= ACTIVITY =
Your answer is the lines from the one that has "The image size is (868, 475)." through the last line of the records below, retyped exactly and alone.

(Stored items)
# # # #

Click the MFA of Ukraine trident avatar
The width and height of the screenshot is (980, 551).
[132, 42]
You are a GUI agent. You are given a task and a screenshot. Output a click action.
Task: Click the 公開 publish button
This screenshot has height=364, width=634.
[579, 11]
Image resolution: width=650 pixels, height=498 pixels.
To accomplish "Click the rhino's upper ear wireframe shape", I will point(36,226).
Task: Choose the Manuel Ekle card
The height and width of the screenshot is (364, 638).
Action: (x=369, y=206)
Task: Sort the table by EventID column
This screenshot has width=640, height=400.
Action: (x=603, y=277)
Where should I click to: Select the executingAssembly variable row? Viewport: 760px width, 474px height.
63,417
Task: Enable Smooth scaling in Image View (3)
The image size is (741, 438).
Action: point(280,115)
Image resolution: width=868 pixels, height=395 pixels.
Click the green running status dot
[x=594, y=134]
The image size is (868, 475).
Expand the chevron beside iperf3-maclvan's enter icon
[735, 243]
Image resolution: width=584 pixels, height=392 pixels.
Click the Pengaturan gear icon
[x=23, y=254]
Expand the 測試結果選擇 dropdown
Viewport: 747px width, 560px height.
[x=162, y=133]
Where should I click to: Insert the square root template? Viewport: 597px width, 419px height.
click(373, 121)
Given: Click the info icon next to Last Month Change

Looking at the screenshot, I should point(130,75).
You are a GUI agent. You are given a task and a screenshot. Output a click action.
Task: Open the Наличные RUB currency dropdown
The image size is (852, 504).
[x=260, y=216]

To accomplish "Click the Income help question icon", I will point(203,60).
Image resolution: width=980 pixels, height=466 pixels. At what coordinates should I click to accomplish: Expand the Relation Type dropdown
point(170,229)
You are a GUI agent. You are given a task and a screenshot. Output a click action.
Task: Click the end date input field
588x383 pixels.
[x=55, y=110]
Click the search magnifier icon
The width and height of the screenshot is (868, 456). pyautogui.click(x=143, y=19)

# # # #

= RESPONSE TO THE EXERCISE =
The image size is (868, 475).
Expand the chevron beside iperf3-maclvan's enter icon
[735, 243]
Image resolution: width=584 pixels, height=392 pixels.
Click the Pengaturan gear icon
[x=23, y=254]
Expand the 測試結果選擇 dropdown
Viewport: 747px width, 560px height.
[x=162, y=133]
Where should I click to: Insert the square root template? Viewport: 597px width, 419px height.
click(373, 121)
Given: Click the info icon next to Last Month Change

Looking at the screenshot, I should point(130,75).
You are a GUI agent. You are given a task and a screenshot. Output a click action.
Task: Open the Наличные RUB currency dropdown
The image size is (852, 504).
[x=260, y=216]

To accomplish "Click the Income help question icon", I will point(203,60).
Image resolution: width=980 pixels, height=466 pixels. At what coordinates should I click to accomplish: Expand the Relation Type dropdown
point(170,229)
You are a GUI agent. You are given a task and a screenshot. Output a click action.
Task: Click the end date input field
588x383 pixels.
[x=55, y=110]
Click the search magnifier icon
The width and height of the screenshot is (868, 456). pyautogui.click(x=143, y=19)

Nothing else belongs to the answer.